In dem 20. Jahrhundert konnte der Einbahnstraßencharakter der Beziehungen der ungarischen Kartographie zu den kartographischen Zentren der Welt abgebaut werden, daran hatten viele ungarischen Kartographen einen großen Anteil, namentlich möchte ich stellvertretend nur einige wenige nennen: Manó Kugotowicz, Lajos Lóczy, Pál Teleki, László Irmédi-Molnár, Sándor Radó, István Klinghammer und Árpád Papp-Váry. In Zusammenhang mit Herrn Klinghammer möchte ich noch eine Bemerkung machen. Er vertritt laut Einladung zu dieser Ausstellung an der Loránd Eötvös Universität Budapest den Lehrstuhl für Kartographie und Geoinformatik. Die Übersetzung des Lehrstuhlnamens ist jedoch nicht ganz korrekt. Die wörtliche Übersetzung lautet: Lehrstuhl für Kartenwissenschaft und Geoinformatik. Ich kenne keine andere kartographische Einrichtung weder in dem deutschen Sprachgebiet noch anderswo in der Welt, die in ihrer Bezeichnung den von Max Eckert gebildeten Begriff führen würde. Das epochemachende Werk Eckerts "Die Kartenwissenschaft" erschien übrigens in Berlin und Leipzig. Auch dieser mehr nominale Aspekt deutet die engen Beziehungen zwischen der deutschen und der ungarischen Kartographie an.

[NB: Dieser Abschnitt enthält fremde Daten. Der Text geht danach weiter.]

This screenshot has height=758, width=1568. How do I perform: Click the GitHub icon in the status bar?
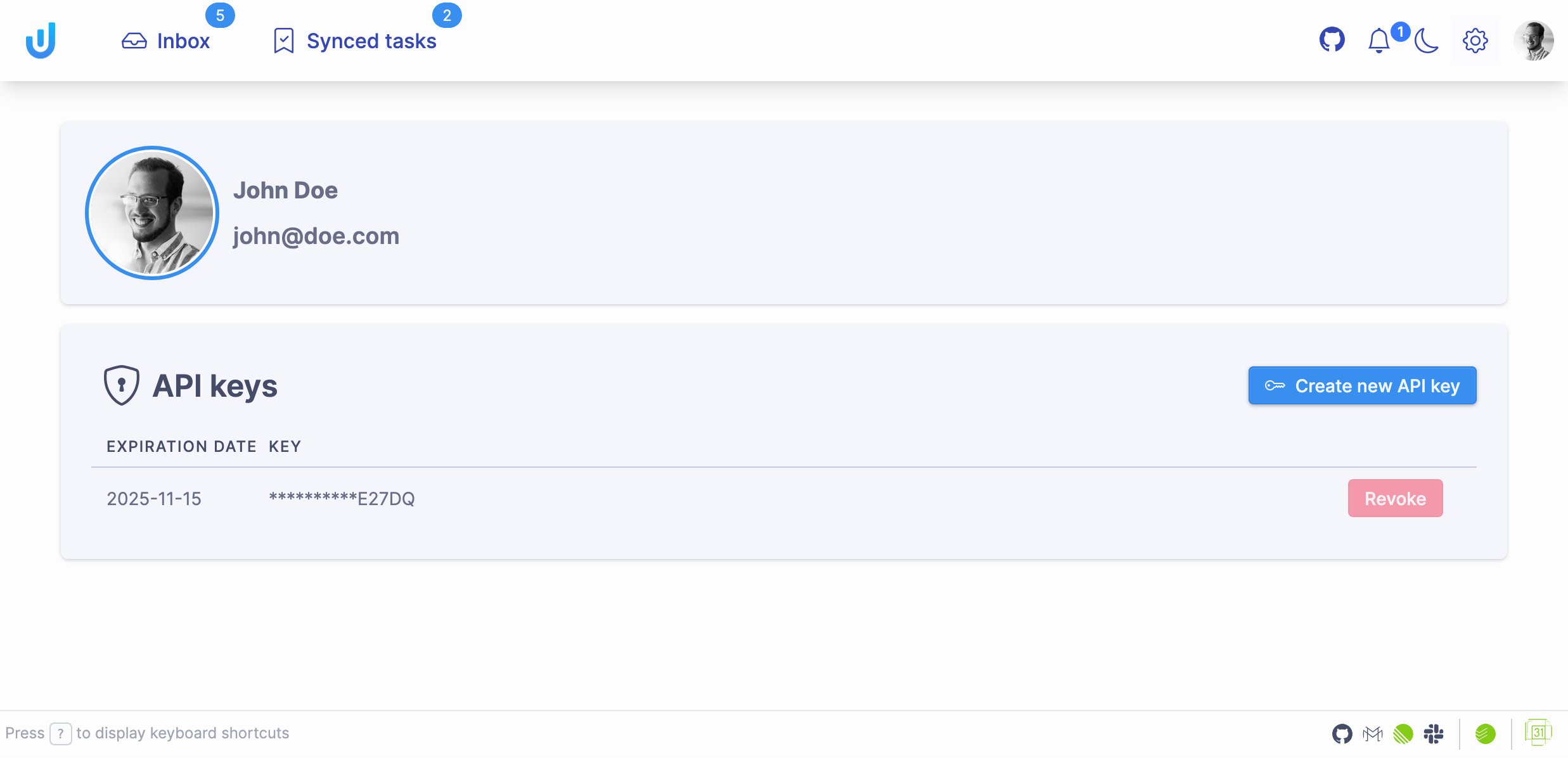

Die Karten dieser Ausstellung setzen Ungarn aspektreich kartographisch ins Bild. Die historische Dimension steht im Vordergrund. Haben diese Karten dennoch eine verborgene aktuelle Botschaft für uns? Ich glaube schon. Mehrere Karten der Ausstellung zeigen, dass die ungarische Nation Jahrhunderte lang in einer Gemeinschaft mit anderen Nationen, mit sehr unterschiedlichen Religionen und Wertauffassungen zusammengelebt hat. Diese historischen Erfahrungen bieten eine große Chance für Ungarn für eine rasche und umfassende Integration in der Europäischen Union.